= Heritage Conservation and Recreation Service =

The Heritage Conservation and Recreation Service (HCRS) was an agency within the United States Department of the Interior which subsumed its functions from the National Park Service and Bureau of Outdoor Recreation. It was created under the Carter administration by order of the Secretary of the Interior on January 25, 1978. HCRS, a non-land managing agency, was responsible for assuring the identification, protection, and beneficial use of important cultural, natural, and recreational American resources. HCRS offered grant assistance, technical information and guidance to those in the public and private sectors involved in conservation or recreation projects. Under the Reagan administration the HCRS was abolished by Secretarial Order 3060 on February 19, 1981, and absorbed into the National Park Service.

During its brief tenure, HCRS revolutionized the integration of natural resource based planning and cultural and historic preservation. HCRS was involved with a number of important achievements during its relatively short existence including:
1. Publication of the Third Outdoor Recreation Plan (P.L. 88–29) in 1978 and its 1979 Nationwide Recreation Action Program;
2. Support for the passage and implementation of the Urban Parks and Recreation Recovery Act (P.L. 95-625);
3. Creation of a one million acre Pinelands National Reserve in New Jersey;
4. Support for addition of twenty-one units to the National Park System;
5. Support for enlargement of the National Wilderness System;
6. Addition of eight units to the National Wild and Scenic Rivers System;
7. Tripling of mileage in the National Trails System (P.L. 95-625);
8. Acceleration of National Recreation trails designations;
9. Authorization of the use of abandoned highway lands for bikeway and recreation development through the 1978 Surface Transportation Assistance Act;
10. Launching the nationwide "rails to trails" program through authorization of an initial demonstration grant program to convert abandoned railroad rights-of-way to conservation and recreation purposes through the Railroad Revitalization and Regulatory Reform Act;
11. helping to justify Executive Action to set aside 120 million acres of outstanding natural, cultural and recreation resources in Alaska;
12. Preparation of the National Heritage Policy Act to establish a national heritage policy and provide a basis for a State-based partnership program to identify, select, and protect special natural areas and historic places;
13. Support for issuance of three Executive Orders which:
  - (a) protect Federal lands from degradation by off-road vehicles,
  - (b) ensure that Federal agencies protect natural, cultural, and recreation values of wetlands by minimizing their loss or degradation, &
  - (c) mandating access for the handicapped in all Federal or federally assisted programs and facilities through Federal agency guidelines issued by the Secretary of Health, Education and Welfare;
14. Completion of the 1978 the National Urban Recreation Study, the first comprehensive assessment of the Nation's urban recreation problems and options for local, State and Federal action; &
15. Reducing paperwork and shortening project approval time for the States through new consolidated grant applications for the Land and Water Conservation Fund (P.L. 95–42), increasing its funding to $900 million for FY1978, and increasing public participation in the Statewide Comprehensive Outdoor Recreation Plan process.

HCRS also played a major role in advocating for passage of legislation to protect the biodiversity and other natural resources found on Barrier Islands which passed the U.S. Congress in 1982 as the Coastal Barrier Resources Act (P.L. 97-348).
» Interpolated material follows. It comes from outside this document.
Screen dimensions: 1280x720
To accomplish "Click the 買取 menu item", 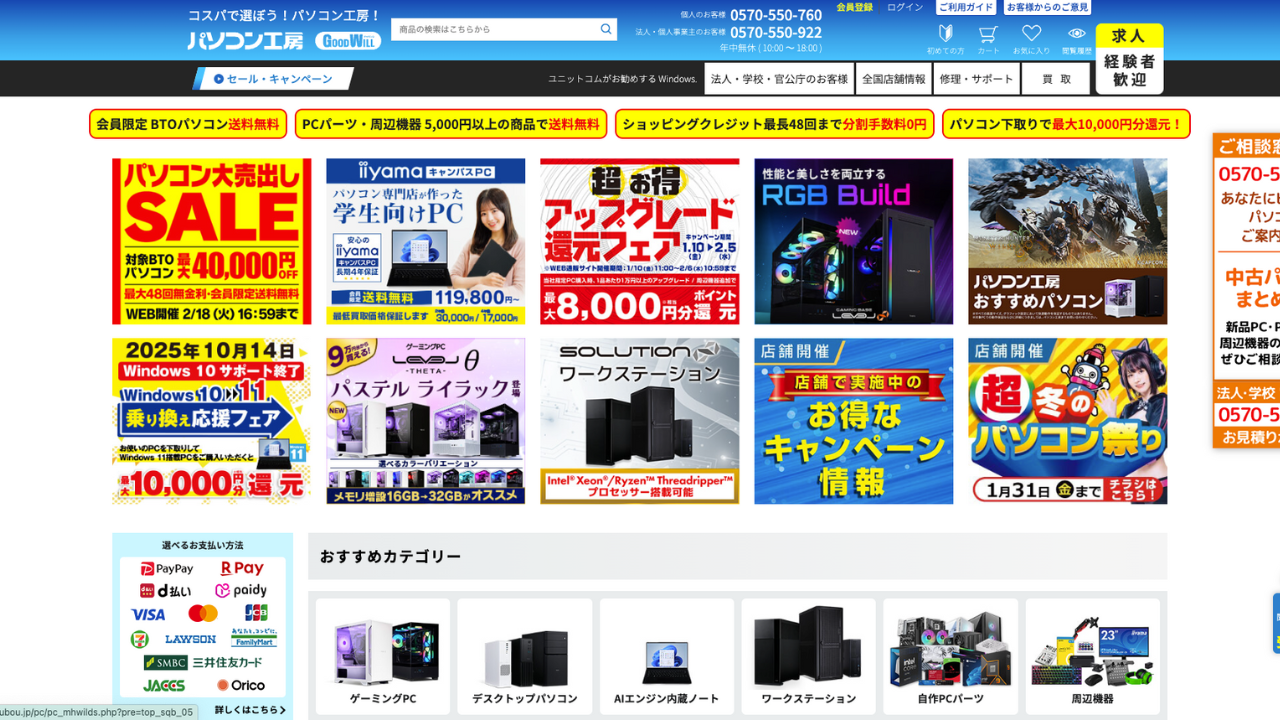I will point(1055,78).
These and other actions of HCRS were detailed in the Third Outdoor Recreation Plan transmitted to the Congress of the United States by President Jimmy Carter on December 11, 1979.
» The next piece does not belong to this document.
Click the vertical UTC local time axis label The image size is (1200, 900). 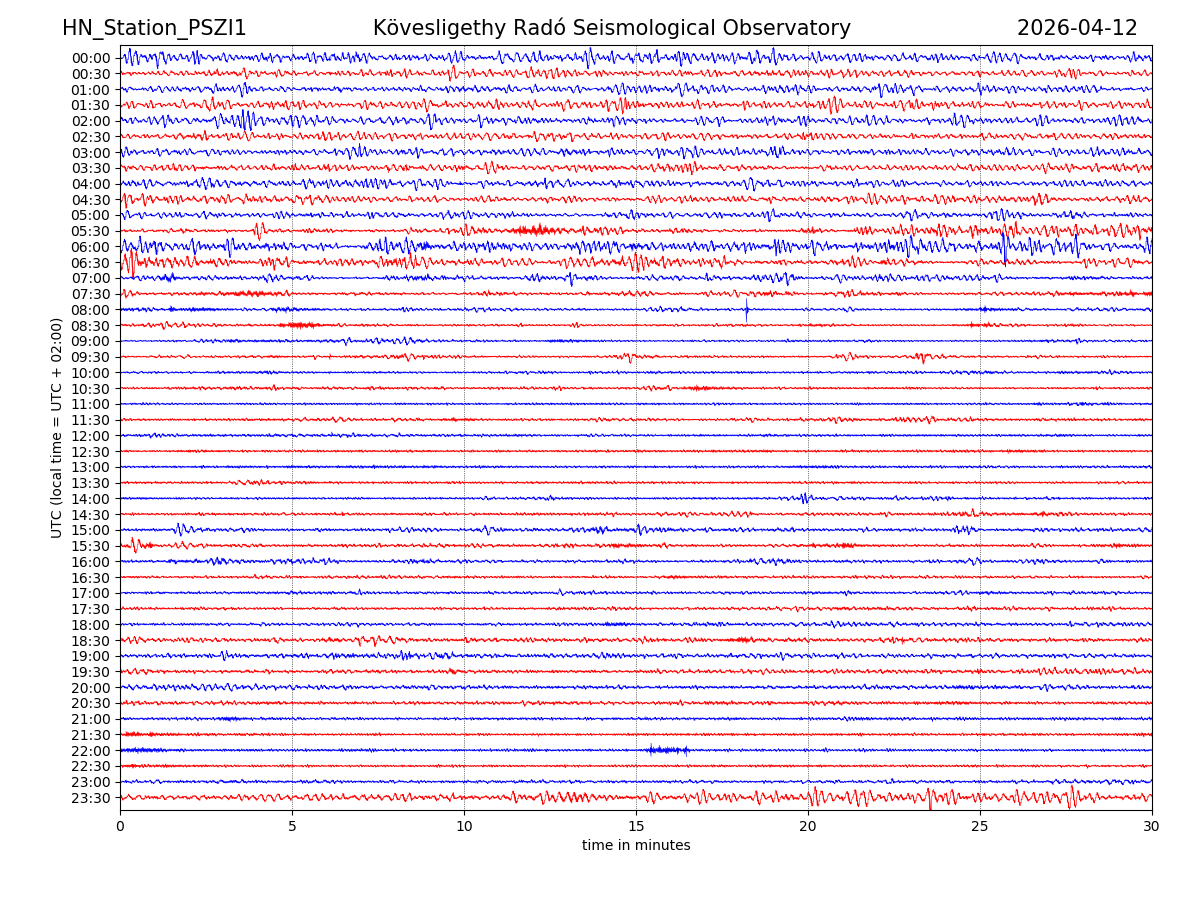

The Secretary of the Interior was Cecil D. Andrus and the Assistant Secretary for Fish and Wildlife and Parks Robert L. Herbst. The senior management of HCRS during the period of 1977-1980 consisted of: Chris Therral Delaporte, director; Meg Maguire, deputy director; and Paul C. Pritchard, deputy director.

During this agency's existence, a number of important publications and research on historic preservation issues were completed. Within the HCRS was a "Policy on Disposition of Human Remains" that was a standard for federal agencies within the Department of the Interior interested in studying bones and handling human remains.

The policy was an early attempt at relieving tensions between Native Americans and the U.S. government. The HCRS called for the reburial of all remains that were in deliberate burials whose direct relation to modern relatives could be proven. Before the reburial, however, the U.S. government was permitted to study and document the remains.